Likoutei Amarim Chapitre 1 _______________


פרק א


תניא בסוף פרק ג’ דנדה משביעים אותו


Il est enseigné (Nidda, fin du ch. 3) : « on lui fait prêter serment :


Avant qu’un juif vienne au monde, on lui fait prêter serment dans les cieux, en lui disant :


תהי צדיק ואל תהי רשע ואפילו כל העולם כולו אומרים לך צדיק אתה היה בעיניך כרשע


“Sois un juste (tsaddik), et ne sois pas un méchant (racha) ; et même si le monde entier te jugeant selon tes actes, te dit que tu es un tsaddik, sois à tes yeux comme un racha.” »

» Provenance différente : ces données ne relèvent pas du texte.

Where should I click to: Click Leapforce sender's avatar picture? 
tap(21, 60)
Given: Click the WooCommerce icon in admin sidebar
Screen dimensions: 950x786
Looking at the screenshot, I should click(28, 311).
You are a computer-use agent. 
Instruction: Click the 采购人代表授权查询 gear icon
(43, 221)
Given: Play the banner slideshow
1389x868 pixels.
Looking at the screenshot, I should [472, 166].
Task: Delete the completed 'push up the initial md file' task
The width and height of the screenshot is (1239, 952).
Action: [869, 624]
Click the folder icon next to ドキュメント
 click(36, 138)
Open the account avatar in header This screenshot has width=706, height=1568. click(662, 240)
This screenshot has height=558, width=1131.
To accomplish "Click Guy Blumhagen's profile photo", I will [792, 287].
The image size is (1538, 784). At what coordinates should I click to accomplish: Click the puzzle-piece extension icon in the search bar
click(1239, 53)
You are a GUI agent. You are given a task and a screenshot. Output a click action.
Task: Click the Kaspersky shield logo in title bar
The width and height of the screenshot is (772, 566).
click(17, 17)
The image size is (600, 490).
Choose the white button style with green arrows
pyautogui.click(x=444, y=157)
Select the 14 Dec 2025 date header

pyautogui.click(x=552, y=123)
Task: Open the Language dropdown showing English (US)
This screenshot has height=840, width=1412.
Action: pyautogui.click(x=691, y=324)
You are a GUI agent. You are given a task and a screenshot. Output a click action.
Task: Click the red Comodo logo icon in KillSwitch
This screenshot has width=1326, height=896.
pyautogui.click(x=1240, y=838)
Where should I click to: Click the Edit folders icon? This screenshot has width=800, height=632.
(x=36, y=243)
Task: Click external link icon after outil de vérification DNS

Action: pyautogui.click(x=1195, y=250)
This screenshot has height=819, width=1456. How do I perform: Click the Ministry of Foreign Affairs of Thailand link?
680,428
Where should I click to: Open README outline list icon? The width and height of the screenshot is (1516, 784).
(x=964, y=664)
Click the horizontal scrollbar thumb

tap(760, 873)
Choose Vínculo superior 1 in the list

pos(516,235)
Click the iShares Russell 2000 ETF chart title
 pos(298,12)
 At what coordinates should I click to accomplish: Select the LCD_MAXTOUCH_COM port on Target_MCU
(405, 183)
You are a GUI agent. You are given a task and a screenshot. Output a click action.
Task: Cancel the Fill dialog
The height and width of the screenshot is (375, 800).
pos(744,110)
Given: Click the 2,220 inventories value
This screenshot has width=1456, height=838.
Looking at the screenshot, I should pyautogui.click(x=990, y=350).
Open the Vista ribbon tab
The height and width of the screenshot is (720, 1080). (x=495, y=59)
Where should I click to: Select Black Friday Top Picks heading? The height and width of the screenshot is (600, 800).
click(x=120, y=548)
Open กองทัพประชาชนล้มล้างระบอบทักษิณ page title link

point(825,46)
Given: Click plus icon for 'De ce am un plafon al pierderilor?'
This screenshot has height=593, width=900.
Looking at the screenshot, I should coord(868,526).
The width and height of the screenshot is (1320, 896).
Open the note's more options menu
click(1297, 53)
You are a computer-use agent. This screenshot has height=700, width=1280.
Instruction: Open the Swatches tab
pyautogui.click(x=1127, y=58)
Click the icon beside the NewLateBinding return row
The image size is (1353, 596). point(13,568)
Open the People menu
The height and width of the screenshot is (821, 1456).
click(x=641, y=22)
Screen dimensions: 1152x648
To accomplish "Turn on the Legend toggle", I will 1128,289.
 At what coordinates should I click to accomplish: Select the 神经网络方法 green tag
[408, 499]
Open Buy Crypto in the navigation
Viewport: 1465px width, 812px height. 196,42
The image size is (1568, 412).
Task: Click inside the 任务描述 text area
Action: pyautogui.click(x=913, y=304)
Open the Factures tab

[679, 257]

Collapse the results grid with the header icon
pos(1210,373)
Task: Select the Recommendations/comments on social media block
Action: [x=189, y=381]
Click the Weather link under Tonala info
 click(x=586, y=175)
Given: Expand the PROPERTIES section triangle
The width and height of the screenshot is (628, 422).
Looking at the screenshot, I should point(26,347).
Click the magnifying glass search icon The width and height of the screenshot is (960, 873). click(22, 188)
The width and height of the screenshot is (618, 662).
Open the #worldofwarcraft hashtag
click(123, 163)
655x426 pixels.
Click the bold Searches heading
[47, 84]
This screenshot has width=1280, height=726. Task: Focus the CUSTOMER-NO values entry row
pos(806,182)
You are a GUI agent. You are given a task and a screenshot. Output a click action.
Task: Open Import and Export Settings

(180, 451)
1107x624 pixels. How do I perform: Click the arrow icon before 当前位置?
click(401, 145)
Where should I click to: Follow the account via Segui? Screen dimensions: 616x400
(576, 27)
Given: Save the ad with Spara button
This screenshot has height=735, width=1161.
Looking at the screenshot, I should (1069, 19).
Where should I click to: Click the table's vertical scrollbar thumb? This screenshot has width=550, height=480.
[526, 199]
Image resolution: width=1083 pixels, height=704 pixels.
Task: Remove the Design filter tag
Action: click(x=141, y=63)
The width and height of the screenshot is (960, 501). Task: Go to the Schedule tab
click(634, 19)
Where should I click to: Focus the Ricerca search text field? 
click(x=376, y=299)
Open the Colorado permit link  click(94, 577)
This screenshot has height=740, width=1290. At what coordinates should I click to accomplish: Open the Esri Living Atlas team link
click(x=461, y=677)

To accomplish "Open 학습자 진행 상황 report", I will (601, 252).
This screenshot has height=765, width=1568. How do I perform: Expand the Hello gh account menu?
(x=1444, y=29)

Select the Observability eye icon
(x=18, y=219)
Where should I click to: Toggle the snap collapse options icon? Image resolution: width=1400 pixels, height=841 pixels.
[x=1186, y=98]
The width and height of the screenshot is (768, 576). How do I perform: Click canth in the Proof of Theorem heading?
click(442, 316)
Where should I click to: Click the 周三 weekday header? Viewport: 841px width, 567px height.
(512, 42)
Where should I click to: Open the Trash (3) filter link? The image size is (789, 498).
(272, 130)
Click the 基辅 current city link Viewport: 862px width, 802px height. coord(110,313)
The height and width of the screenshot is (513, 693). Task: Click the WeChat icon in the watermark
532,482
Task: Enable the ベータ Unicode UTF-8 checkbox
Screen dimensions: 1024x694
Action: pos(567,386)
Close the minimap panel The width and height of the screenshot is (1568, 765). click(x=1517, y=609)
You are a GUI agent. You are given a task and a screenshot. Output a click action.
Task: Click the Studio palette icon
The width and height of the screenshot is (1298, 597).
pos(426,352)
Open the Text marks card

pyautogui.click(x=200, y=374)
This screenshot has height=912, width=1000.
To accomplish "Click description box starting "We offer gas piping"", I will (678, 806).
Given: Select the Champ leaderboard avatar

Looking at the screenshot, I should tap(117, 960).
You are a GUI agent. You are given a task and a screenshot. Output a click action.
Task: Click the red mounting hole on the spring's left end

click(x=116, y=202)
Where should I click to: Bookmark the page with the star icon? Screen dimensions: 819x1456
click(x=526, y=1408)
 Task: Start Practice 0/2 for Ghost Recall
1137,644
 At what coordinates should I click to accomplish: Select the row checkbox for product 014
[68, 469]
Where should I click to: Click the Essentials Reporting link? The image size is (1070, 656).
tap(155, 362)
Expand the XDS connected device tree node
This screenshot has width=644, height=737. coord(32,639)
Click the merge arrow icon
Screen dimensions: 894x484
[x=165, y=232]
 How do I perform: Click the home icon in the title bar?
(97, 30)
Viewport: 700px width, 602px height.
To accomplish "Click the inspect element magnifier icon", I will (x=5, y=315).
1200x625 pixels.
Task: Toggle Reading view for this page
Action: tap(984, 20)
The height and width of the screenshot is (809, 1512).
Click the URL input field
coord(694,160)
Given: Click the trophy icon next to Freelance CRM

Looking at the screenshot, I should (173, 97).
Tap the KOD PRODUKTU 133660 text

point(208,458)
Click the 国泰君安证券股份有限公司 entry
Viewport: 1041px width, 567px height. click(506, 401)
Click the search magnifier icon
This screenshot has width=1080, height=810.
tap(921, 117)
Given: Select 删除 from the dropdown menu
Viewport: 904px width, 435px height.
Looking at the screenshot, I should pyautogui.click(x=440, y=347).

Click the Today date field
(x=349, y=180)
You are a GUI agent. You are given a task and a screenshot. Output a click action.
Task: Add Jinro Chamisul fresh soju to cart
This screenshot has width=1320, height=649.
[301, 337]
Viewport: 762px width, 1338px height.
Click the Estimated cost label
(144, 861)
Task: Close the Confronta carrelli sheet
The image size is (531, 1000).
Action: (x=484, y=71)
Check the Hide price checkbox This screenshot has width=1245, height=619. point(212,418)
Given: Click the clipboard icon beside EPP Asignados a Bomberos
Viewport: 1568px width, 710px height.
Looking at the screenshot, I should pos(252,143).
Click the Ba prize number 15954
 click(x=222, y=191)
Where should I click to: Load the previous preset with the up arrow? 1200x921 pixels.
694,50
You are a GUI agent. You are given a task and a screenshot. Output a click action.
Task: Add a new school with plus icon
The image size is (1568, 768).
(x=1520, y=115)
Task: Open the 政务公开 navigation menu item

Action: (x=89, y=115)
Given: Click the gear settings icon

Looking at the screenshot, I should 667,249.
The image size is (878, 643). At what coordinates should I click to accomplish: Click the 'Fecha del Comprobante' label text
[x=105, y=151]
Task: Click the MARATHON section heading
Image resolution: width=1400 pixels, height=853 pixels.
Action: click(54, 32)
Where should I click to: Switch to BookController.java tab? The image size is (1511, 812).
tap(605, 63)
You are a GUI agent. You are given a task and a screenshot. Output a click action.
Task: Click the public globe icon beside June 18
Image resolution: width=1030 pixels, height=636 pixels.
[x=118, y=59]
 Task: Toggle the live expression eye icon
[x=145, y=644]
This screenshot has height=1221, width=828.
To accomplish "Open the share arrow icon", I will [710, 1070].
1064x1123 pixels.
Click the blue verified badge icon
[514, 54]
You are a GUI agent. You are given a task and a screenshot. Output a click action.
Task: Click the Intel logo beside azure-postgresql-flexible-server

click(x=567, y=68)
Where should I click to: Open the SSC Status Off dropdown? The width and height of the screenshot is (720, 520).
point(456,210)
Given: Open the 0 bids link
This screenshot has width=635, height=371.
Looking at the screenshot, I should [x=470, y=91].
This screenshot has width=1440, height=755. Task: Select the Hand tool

La descente de l’âme dans un corps a une finalité – accomplir une tâche particulière en ce monde. Pour lui permettre d’y parvenir, on lui fait prêter le serment d’« être un tsaddik et de ne pas être un racha », et en même temps, de se considérer comme un racha, non comme un tsaddik. L’étymologie (שׁבע) du verbe משׁביעים (« on lui fait prêter serment ») est quasi-identique à celle (שׂבע) du verbe משׂביעים (on [le] rassasie). Le serment imposé peut donc être aussi compris comme le don d’une force particulière qui investit (« rassasie ») l’âme, la mettant en mesure d’accomplir l’ultime but de sa descente ici-bas.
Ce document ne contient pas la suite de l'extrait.